Normalerweise wäre ich in einer solchen Situation aufgestanden und hätte diese beiden verwilderten Burschen zum Teufel gejagt. Und wenn sie nach den Colts geschnappt hätten, wäre das ihr Pech gewesen.
Doch ich war ja nicht mehr jener Bath Gunnison, den man Gun-Gunnison nannte.
Nein, ich war es nicht mehr und wollte es nie mehr wieder sein.
Reva Northern warf mir einen schnellen Blick zu, als erwartete sie Hilfe.
Doch ich bewegte mich nicht hinter dem Tisch, kaute nur nicht mehr, behielt den Bissen unbeweglich im Mund. Aber die Schamröte schoss mir ins Gesicht und färbte es sicherlich dunkler.

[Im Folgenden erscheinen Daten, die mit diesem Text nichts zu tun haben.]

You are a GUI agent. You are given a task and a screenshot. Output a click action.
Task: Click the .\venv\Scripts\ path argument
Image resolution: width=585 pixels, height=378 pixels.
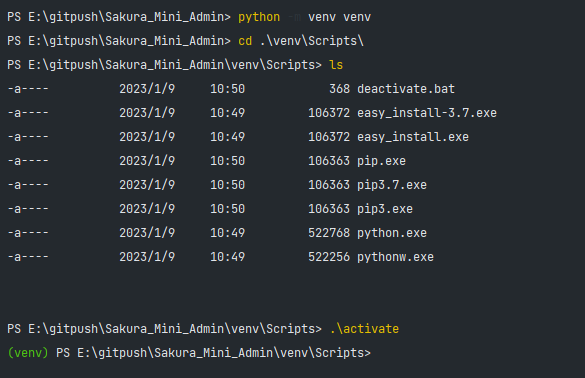click(312, 41)
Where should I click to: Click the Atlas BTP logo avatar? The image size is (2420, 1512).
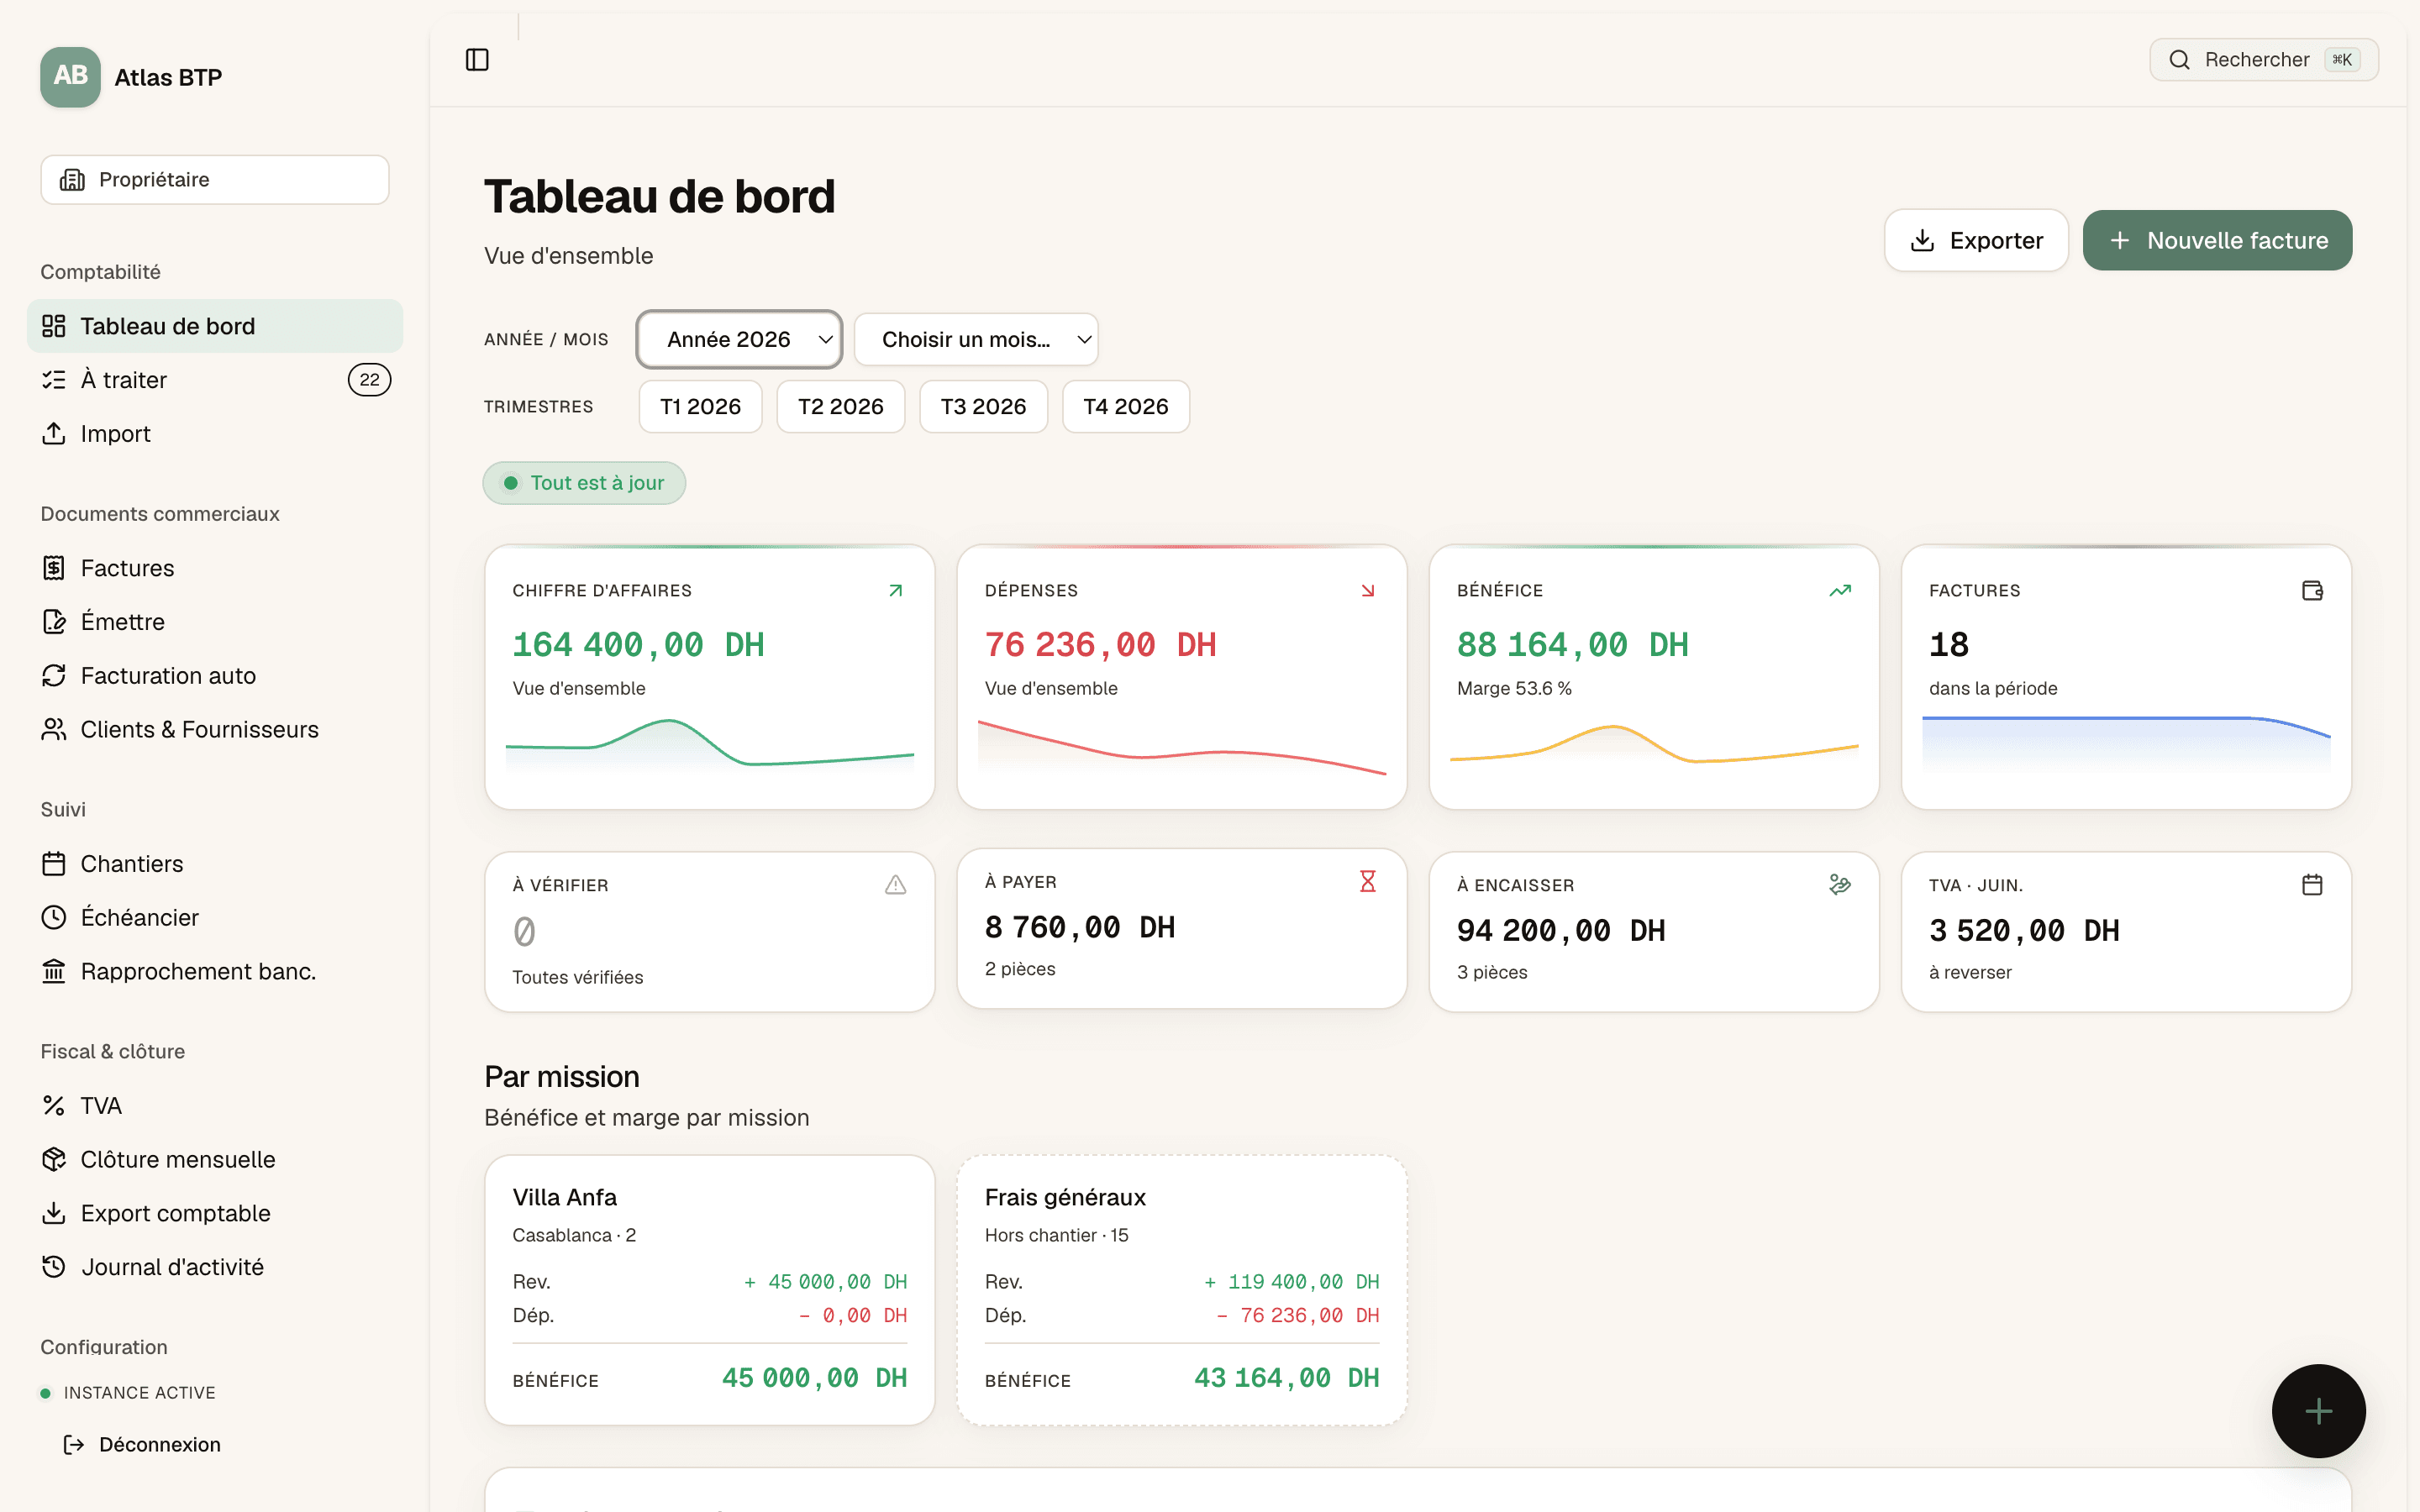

Reva Northern ergriff also vor den erwartungsvoll grinsenden Kerlen die Flucht. Die Röcke flogen ihr nur so um die langen Beine. Sie flüchtete in die Küche und schlug die Tür hinter sich zu. Ich hörte, wie sie einen Riegel vorschob.
Die beiden Kerle warfen sich fluchend gegen die Tür.
Beim ersten Anprall schafften sie es nicht. Und so wichen sie zu einem neuen Anlauf einige Schritte zurück.
Sie sahen den Marshal nicht, der sich hinter ihnen durch die Tür schob. Er glitt auf den Außenkanten seiner Sohlen krummbeinig heran, fasste zu und hatte beide Kerle am Kragen. Und als sie losstürmen wollten, stieß er mit einer gewaltigen Kraftanstrengung ihre Köpfe zusammen, dass es nur so dröhnte.
Sie wurden beide sofort bewusstlos. Er behielt sie an den Kragen gepackt, ließ mit ihnen nur seine Arme sinken, sodass sie halb am Boden lagen.
Sein Blick streifte mich, und es war ein Ausdruck von Verachtung darin.
Er blickte auf die Küchentür und sagte laut: »Es ist schon erledigt, Miss Reva! Verzeihen Sie, dass ich nicht schneller kam. Aber jetzt ist alles wieder in Ordnung. Sie werden nicht wieder belästigt.«
Die Tür ging auf. Reva Northern kam in die Gaststube.
»Danke, Chance Brown«, sagte sie.
Einen Moment lang blickten sie sich an.
»Ich kann Sie in dieser Stadt immer beschützen«, sagte der Marshal. »Die Strolche von der Horseshoe-Mannschaft werden Sie nie mehr belästigen. Das mache ich jetzt ein für alle Mal klar.«
Er wandte sich mit den beiden Bewusstlosen um, zerrte sie rechts und links neben sich her, drängte sich mit ihnen ziemlich mühsam durch die Tür und verschwand nach draußen. Man hörte, wie er sie über den Gehsteig schleifte – und dann durch den Staub der Fahrbahn.
Reva Northern ging zur Tür, schloss diese und kam zurück. Ihr Blick sah mich forschend an.
»Sind Sie bewaffnet, Mister Morgan?« So fragte sie.
Ich schüttelte kauend den Kopf.
»Nein«, sagte ich. »Ich trage nie eine Waffe.«
Sie nickte und trat zu mir an den Tisch, setzte sich gegenüber auf die Ofenbank.